Bloody Vampire is a throwback to the 8- and 16-bit days in more ways than one; along with the gameplay, it retains a few anachronistic mechanics that modern handheld games have mostly left behind. Perhaps the ultimate nod to the game's old-school origins is the fact that there's no map to accompany your adventure. There's all the obligatory backtracking to previously inaccessible items and areas you'd expect from the genre, but here you have to navigate entirely from memory. Whether that's a source of excitement or frustration will come down to player preference, but we didn't find it to be too much of a problem. If you do get lost, a "Conversation" option tucked away under the touch screen's third tab will initiate a dialogue between Latis and Cereza specific to the room they're in, often containing hints on where to go or what to do next.
Another of Bloody Vampire's retro trappings is the fact that players can only save at specific points, by visiting a shop. These are usually frequent enough that you won't lose too much progress by dying, but it's worth noting that this isn't the kind of game you can quickly save as you're pulling up to your bus stop.
Finally, the game's currency — required to purchase keys, upgrades, abilities and restore items in the shops — is initially very thin on the ground, and doled out in random amounts when you've defeated an enemy. Skill enhancements cost 1000 "solg" and HP-restoring medicine costs 150, but you'll be picking up pennies just as often as five- and ten-solg pieces, The coin shortage helps keep the game from becoming unbalanced by early bird upgrades, but it also means you might need to farm for gold in order to advance at a few points. Thankfully, respawning enemies makes that a relatively easy task.
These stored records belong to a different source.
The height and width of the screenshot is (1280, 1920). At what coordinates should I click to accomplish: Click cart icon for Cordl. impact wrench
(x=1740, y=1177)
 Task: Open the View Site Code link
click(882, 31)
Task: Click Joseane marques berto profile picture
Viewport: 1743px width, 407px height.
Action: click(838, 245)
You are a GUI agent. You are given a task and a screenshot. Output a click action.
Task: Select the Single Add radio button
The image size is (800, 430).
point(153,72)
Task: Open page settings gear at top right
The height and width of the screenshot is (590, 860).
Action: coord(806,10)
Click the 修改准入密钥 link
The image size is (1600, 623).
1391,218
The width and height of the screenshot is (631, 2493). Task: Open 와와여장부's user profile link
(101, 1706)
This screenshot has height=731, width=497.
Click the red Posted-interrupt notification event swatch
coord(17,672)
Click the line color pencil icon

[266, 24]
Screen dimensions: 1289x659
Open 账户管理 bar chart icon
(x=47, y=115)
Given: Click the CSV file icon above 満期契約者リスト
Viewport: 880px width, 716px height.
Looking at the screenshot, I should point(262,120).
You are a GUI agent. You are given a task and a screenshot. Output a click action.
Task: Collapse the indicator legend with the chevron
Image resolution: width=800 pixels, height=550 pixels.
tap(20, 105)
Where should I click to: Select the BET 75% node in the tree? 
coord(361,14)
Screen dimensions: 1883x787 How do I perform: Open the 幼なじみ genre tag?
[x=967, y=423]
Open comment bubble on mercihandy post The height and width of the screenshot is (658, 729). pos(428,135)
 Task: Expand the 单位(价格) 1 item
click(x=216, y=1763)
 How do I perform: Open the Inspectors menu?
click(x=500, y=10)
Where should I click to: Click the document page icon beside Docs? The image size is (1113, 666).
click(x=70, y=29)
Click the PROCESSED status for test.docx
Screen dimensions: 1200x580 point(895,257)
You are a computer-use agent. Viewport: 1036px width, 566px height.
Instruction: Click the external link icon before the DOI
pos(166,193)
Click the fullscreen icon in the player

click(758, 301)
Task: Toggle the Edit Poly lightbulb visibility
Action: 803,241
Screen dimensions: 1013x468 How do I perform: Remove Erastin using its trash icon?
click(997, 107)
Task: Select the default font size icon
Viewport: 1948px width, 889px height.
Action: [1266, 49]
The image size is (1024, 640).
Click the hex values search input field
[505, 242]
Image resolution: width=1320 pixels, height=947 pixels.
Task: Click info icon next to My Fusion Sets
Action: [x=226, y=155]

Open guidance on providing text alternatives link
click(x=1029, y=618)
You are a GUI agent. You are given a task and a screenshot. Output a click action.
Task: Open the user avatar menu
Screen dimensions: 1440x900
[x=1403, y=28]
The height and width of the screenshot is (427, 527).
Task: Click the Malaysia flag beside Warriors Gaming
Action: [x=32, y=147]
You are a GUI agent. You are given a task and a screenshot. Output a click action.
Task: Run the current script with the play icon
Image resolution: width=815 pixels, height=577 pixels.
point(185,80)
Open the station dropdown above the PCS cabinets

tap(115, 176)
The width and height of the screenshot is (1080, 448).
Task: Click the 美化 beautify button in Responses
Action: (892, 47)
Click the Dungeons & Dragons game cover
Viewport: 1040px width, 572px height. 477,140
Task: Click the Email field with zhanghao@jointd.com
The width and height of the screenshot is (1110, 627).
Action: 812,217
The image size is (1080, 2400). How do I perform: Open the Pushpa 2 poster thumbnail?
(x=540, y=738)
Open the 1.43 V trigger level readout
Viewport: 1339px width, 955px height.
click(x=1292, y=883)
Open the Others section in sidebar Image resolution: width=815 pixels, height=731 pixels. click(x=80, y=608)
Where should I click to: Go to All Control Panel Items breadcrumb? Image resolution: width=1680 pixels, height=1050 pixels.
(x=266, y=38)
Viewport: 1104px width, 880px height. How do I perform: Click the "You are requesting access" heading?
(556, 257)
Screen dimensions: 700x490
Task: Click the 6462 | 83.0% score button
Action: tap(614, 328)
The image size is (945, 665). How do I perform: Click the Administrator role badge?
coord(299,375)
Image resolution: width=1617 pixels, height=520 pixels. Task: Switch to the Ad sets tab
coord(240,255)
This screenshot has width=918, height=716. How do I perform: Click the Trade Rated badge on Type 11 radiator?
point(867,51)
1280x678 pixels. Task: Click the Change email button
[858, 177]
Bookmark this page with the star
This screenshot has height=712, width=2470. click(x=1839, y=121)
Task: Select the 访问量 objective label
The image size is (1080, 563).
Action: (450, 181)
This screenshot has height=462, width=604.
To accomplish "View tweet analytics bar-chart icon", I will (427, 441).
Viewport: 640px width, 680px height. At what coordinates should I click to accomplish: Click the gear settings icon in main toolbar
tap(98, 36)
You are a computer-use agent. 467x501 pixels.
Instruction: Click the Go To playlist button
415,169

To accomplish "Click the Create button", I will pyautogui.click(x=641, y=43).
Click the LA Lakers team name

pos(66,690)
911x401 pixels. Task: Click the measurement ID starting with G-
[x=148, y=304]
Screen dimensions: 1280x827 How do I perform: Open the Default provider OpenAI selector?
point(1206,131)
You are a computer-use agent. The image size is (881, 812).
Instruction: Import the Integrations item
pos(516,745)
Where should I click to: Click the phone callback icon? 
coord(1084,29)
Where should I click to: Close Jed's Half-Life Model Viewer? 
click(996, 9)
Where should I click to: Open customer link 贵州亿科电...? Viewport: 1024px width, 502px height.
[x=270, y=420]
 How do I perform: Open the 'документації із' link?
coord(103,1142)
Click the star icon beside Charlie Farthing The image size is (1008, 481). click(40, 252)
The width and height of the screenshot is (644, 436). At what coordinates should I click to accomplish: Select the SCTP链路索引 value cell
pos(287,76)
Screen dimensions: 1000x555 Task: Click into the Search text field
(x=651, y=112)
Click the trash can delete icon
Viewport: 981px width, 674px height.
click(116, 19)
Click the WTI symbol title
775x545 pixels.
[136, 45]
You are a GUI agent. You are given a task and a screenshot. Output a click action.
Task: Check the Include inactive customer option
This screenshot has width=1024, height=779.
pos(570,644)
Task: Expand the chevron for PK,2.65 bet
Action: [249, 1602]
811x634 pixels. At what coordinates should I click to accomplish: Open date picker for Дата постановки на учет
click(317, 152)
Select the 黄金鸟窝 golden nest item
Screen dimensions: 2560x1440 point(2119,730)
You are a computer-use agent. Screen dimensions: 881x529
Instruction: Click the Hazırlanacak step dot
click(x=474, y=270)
Graphically, Bloody Vampire harkens back to the colourful 2D platformers of the Sega Saturn era, though the level of detail doesn't quite match up to its influences. Character and enemy sprites look great, and the halo of a white outline around Latis adds a nice effect, but in motion everything feels as if it's missing a frame or two of animation. The level tile sets are simple and very repetitive — you will see a lot of bricks — but they contrast well with the soft, watercolour backgrounds, especially with the relatively mild 3D effect activated. Disappointingly, the fonts used in Bloody Vampire are distractingly unpleasant and, in some cases, downright difficult to read — the shop and the save screen are particularly illegible.
Like the game's visuals, Vampire's fun synth-guitar soundtrack evokes an old-school feel, and fits the game well. The only issue is repetition; since the tracks start over from the beginning after every cutscene or shop visit, and since most of the tunes feature distinctive "intros", it feels like the soundtrack restarts itself a bit too often. Sound effects add 'oomph' to spellcasting, 'swoosh' to flapping your wings as a bat, and a satisfying and sturdy 'thwack' to Latis' bump attack.
Bloody Vampire is a bit rough around the edges, and it's far from original, but it combines its sleeve-borne influences into a stylised package that's a lot of fun. Fans of Metroidvania-style games looking for an eShop fix will get well more than their $5 worth of fun here, and newcomers up for designated save spots and the absence of a map should definitely look into spending a vampire weekend with Latis.